Dataset excerpts
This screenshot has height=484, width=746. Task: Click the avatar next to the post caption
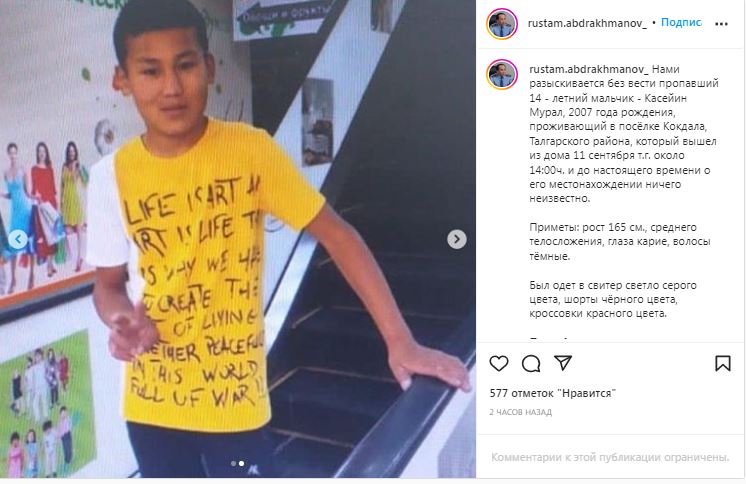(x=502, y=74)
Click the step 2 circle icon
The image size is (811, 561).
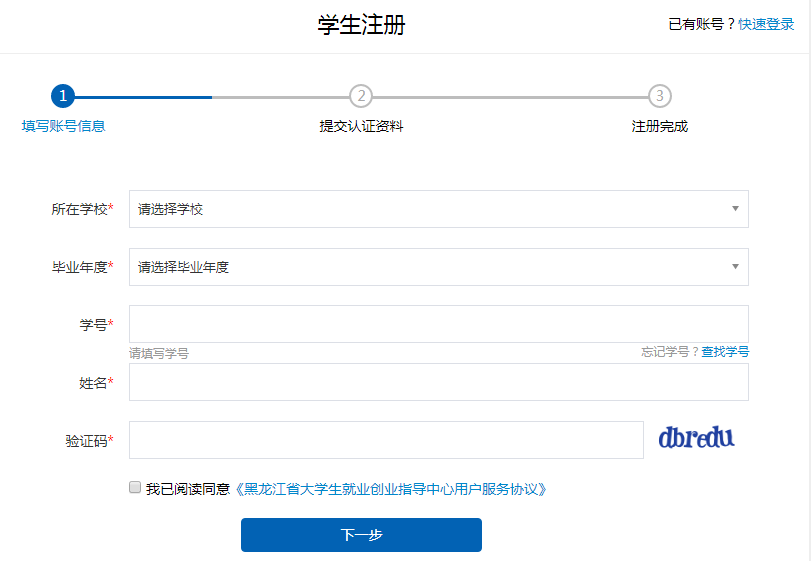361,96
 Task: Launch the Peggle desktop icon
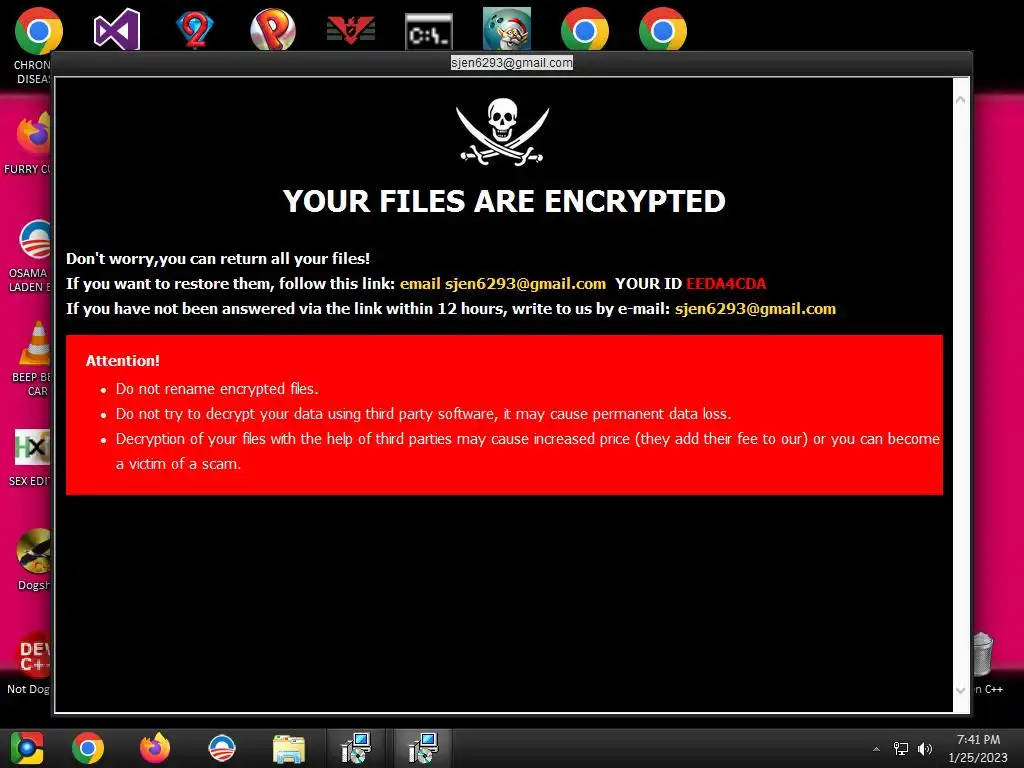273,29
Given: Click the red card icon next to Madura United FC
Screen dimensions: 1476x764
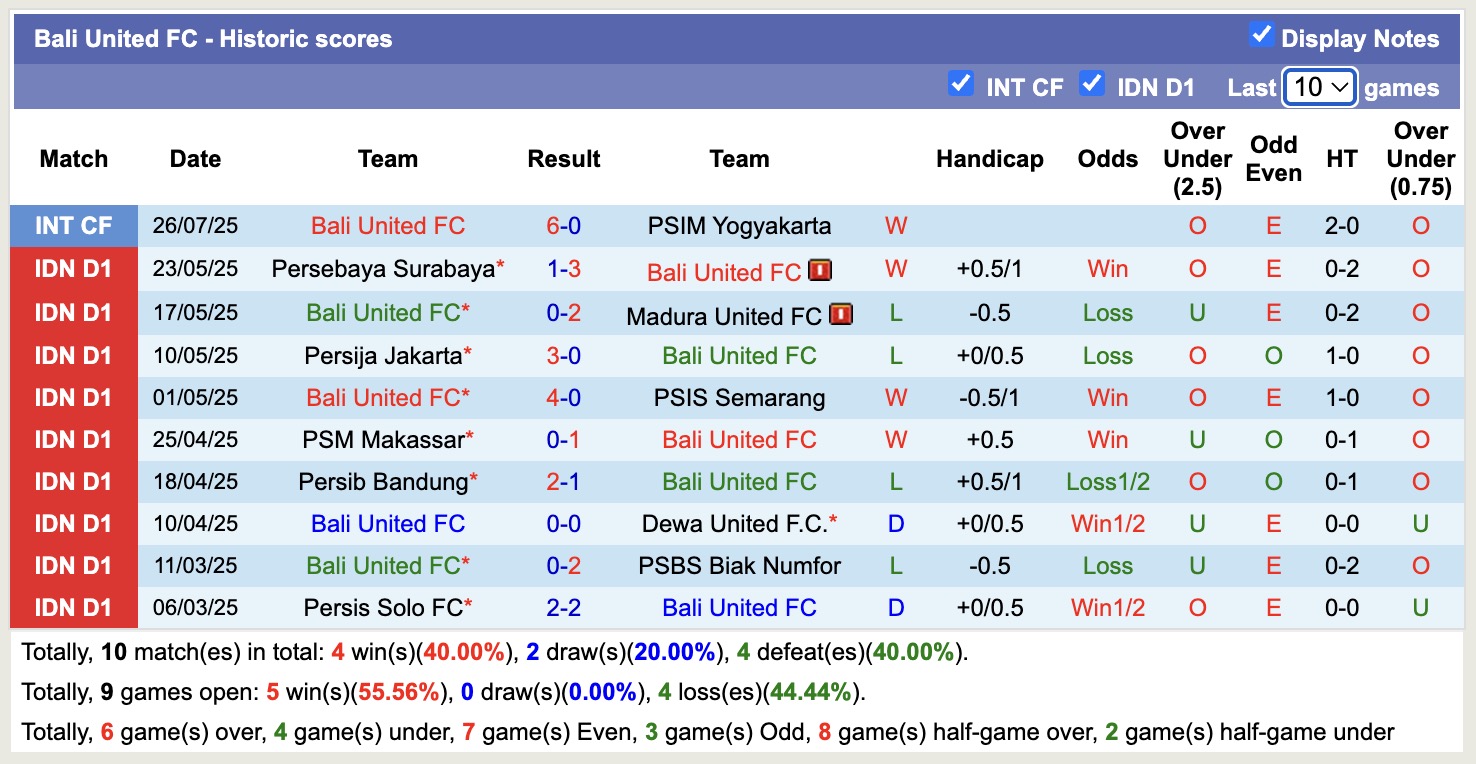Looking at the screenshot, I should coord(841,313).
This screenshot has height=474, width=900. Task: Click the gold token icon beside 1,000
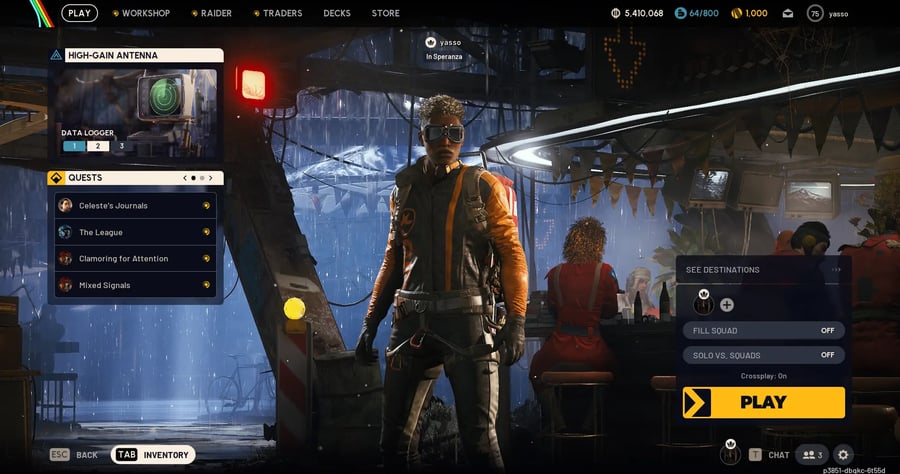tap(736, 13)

What you should do
Once the pictures are set aside, transcribe the remaining lines above exactly.

Reply
This screenshot has height=484, width=746. Task: Click the avatar next to the post caption
(x=502, y=74)
Click the step 2 circle icon
The image size is (811, 561).
361,96
 Task: Launch the Peggle desktop icon
273,29
Given: Click the red card icon next to Madura United FC
Screen dimensions: 1476x764
Looking at the screenshot, I should coord(841,313).
This screenshot has height=474, width=900. Task: Click the gold token icon beside 1,000
tap(736, 13)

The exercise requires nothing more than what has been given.